Optimal Approach: Backtracking with Recursion
The optimal solution uses backtracking. Backtracking is a recursive algorithmic strategy that explores all potential solutions by building them incrementally and abandoning (“backtracking”) paths that fail to satisfy the problem’s constraints.
This algorithm constructs valid combinations directly by maintaining two counters: one for the number of opening parentheses left to use and one for closing parentheses left to use. It ensures at each step that the combination remains valid by only adding:
1. An opening parenthesis if we still have some left.
2. A closing parenthesis if it doesn’t create an invalid state (e.g., more closing parentheses than opening).
This strategy avoids generating invalid combinations altogether, reducing unnecessary work and saving both time and space.
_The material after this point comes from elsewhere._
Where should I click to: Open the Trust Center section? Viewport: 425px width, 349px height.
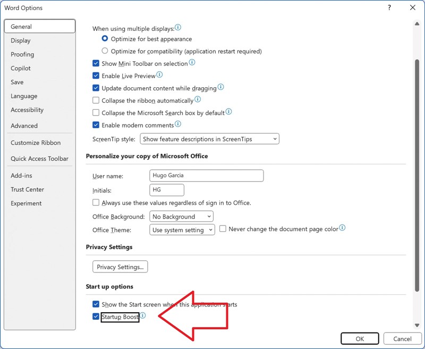tap(28, 189)
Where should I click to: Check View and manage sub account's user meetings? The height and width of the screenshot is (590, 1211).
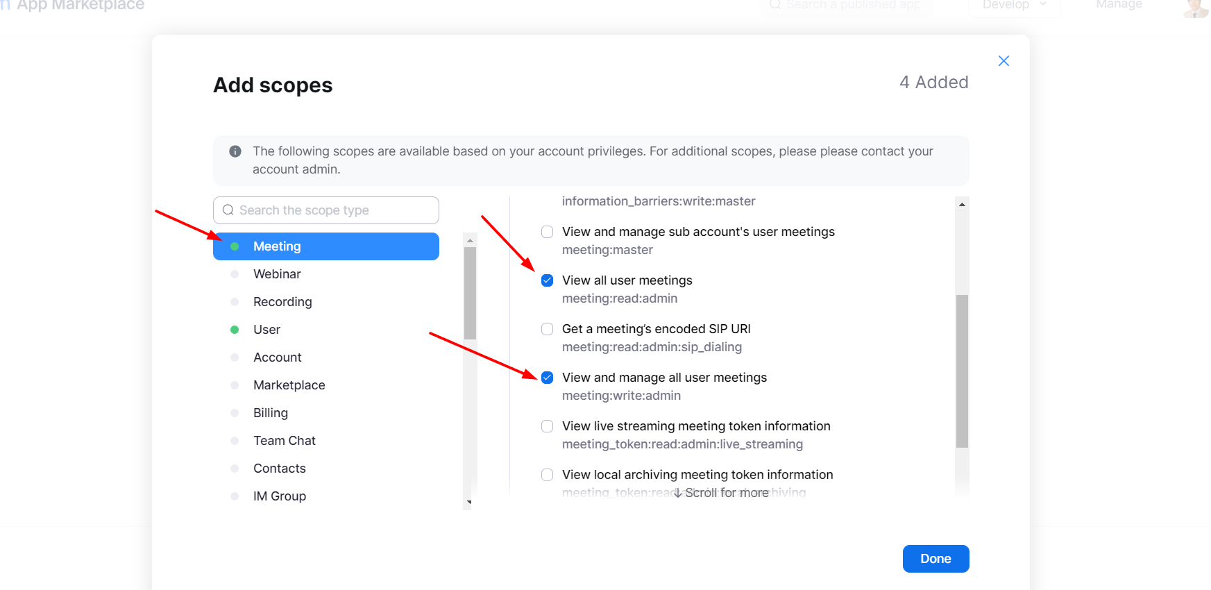548,232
import java.util.ArrayList;
import java.util.List;
public class GenerateParentheses {
public List<String> generateParenthesis(int n) {
List<String> result = new ArrayList<>();
backtrack(result, "", 0, 0, n);
return result;
}
private void backtrack(List<String> result, String current, int open, int close, int max) {
// If the current combination is complete, add to result
if (current.length() == max * 2) {
result.add(current);
return;
}
// Add '(' if we can still add more
if (open < max) {
backtrack(result, current + "(", open + 1, close, max);
}
// Add ')' if it will not make the combination invalid
if (close < open) {
backtrack(result, current + ")", open, close + 1, max);
}
}
}
Line By Line Explanation
1. Result Initialization
List<String> result = new ArrayList<>();
- This is the primary data structure for holding the results. Using a List allows dynamic resizing as combinations are generated.
2. Starting the Backtrack Process
backtrack(result, "", 0, 0, n);
- Separating the recursive logic into a helper method (backtrack) improves modularity and makes the code easier to understand.
3. Base Case
if (current.length() == max * 2) {
result.add(current);
return;
}
- A clear base case ensures the recursion does not continue indefinitely, improving readability and preventing stack overflow.
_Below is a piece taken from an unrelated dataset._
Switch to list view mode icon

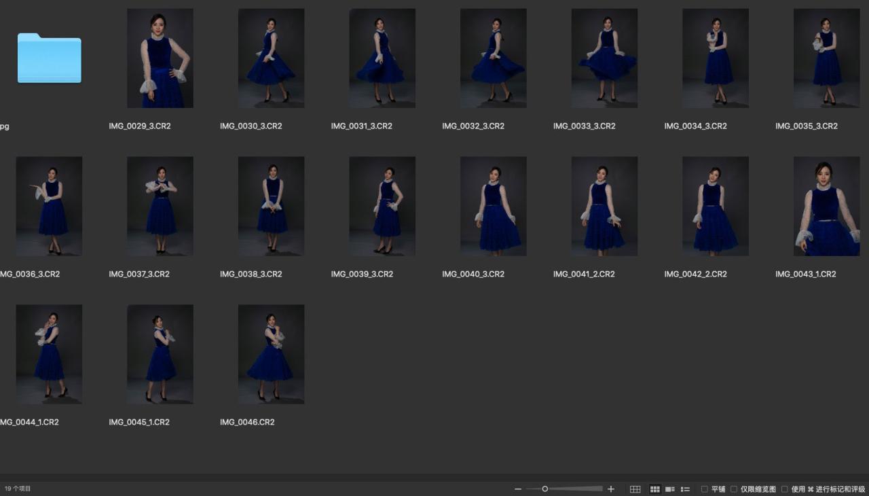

4. Adding an Open Parenthesis
if (open < max) {
backtrack(result, current + "(", open + 1, close, max);
}
• Using a condition (open < max) avoids invalid combinations and unnecessary recursive calls, improving efficiency.
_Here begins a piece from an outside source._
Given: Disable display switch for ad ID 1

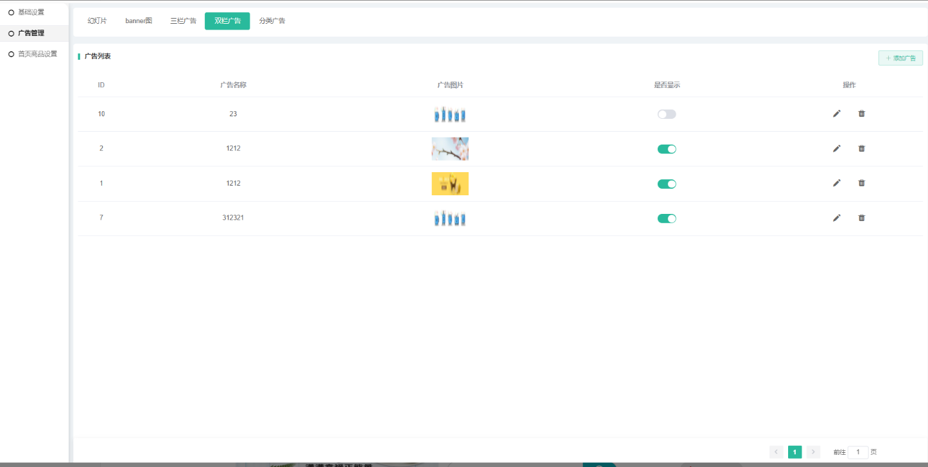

• Adding characters directly (current + “(“) ensures immutability, which is preferred in recursive solutions to avoid unintended side effects.
5. Adding a Close Parenthesis
if (close < open) {
backtrack(result, current + ")", open, close + 1, max);
}
• Ensuring validity (close < open) prevents invalid combinations, reducing computational overhead.
• Recursive exploration follows a structured pattern, making the code more predictable and easier to debug.
6. Return
return result;
- A clean and predictable return value is essential for verifying correctness during automated testing.
Why This Code Works
This solution is clean, modular, and efficient, leveraging backtracking to generate combinations directly without creating invalid ones. Each step ensures adherence to problem constraints while maintaining simplicity and clarity, which are hallmarks of high-quality LeetCode solutions.